In a medium bowl, whisk together olive oil, lemon juice, minced garlic, paprika, dried oregano, honey, salt, and black pepper to create a marinade.
Place the chicken breasts in a resealable plastic bag or a shallow dish and pour the marinade over them, ensuring they are evenly coated. Let them marinate in the refrigerator for at least 30 minutes or up to 4 hours.
Preheat your oven to 375°F (190°C).
Heat a large, oven-safe skillet over medium-high heat and add 1 tablespoon of butter. Once melted, add the marinated chicken breasts and sear for 2-3 minutes on each side, until golden brown. Do not discard the marinade.

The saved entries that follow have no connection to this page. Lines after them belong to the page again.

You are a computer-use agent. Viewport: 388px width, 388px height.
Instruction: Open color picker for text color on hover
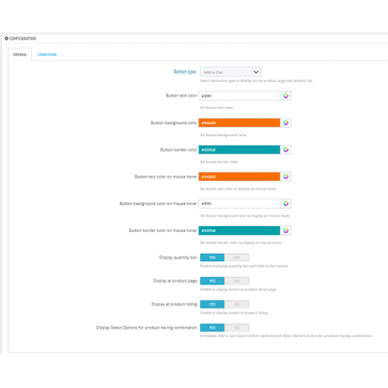[x=285, y=177]
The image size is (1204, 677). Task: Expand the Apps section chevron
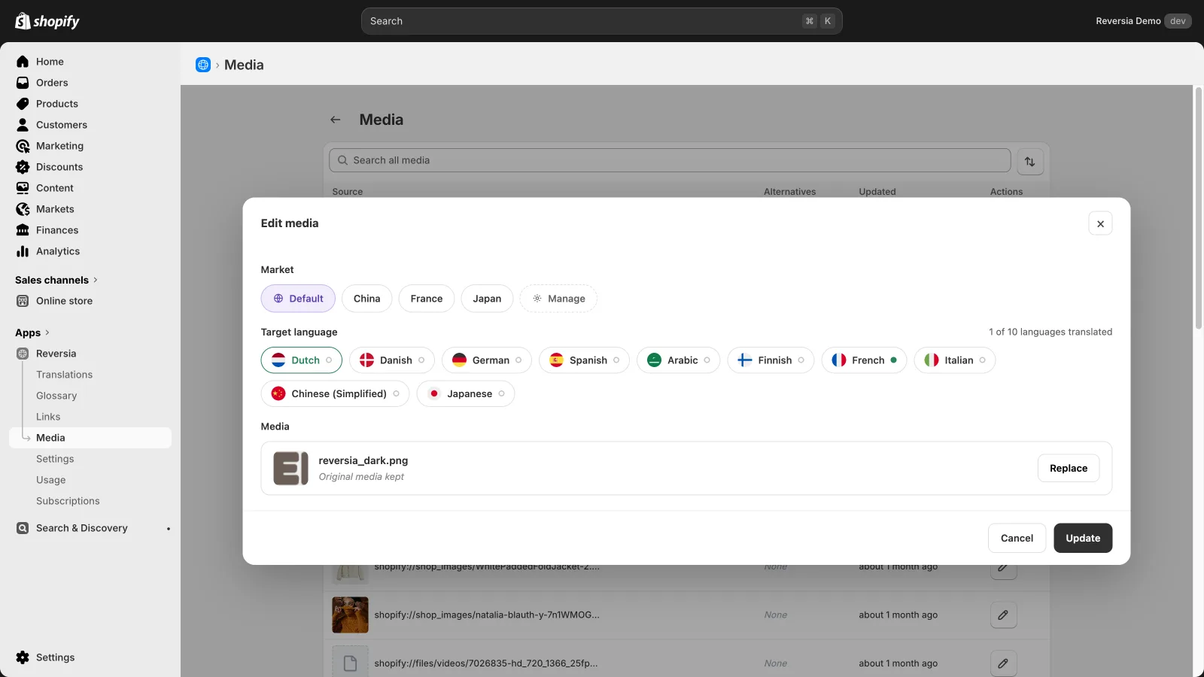pyautogui.click(x=47, y=332)
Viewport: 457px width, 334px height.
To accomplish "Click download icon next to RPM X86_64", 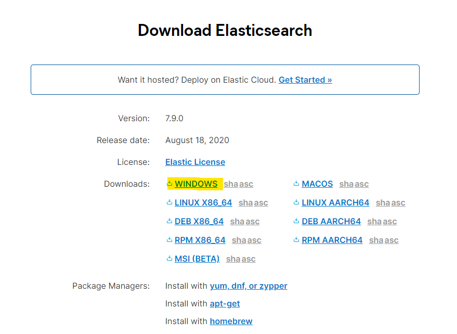I will click(x=169, y=240).
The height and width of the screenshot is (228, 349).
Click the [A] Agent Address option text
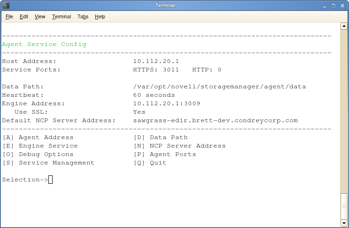38,137
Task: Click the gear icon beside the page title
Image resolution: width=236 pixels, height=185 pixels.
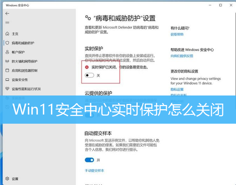Action: tap(88, 18)

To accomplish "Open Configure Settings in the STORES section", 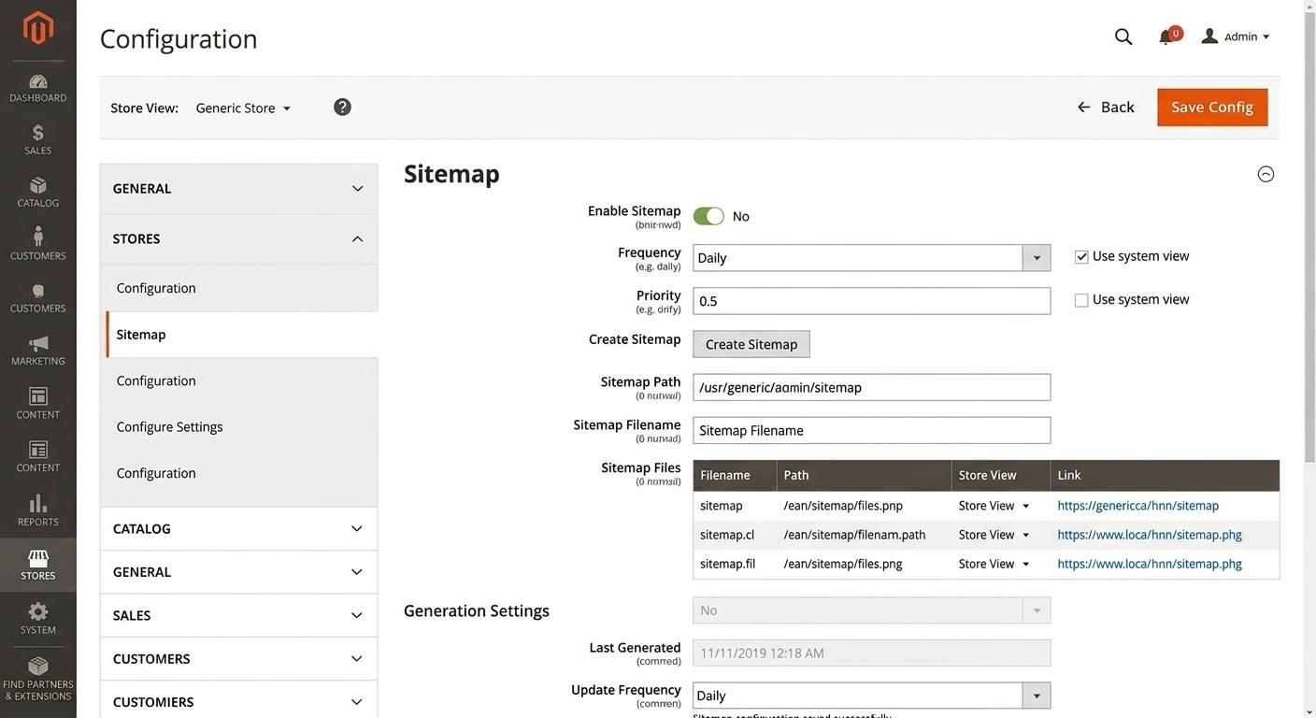I will (169, 426).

Remove the chicken breasts from the skillet and set aside. Reduce the heat to medium and pour the remaining marinade into the skillet along with the chicken broth. Stir to combine and bring the mixture to a gentle simmer.
Return the chicken breasts to the skillet and spoon some of the sauce over them. Add the remaining butter, distributing small pieces around the skillet.
Transfer the skillet to the preheated oven and roast for 15-20 minutes, or until the chicken reaches an internal temperature of 165°F (74°C).
Remove the skillet from the oven and let the chicken rest for 5 minutes. Spoon some of the pan sauce over the chicken before serving.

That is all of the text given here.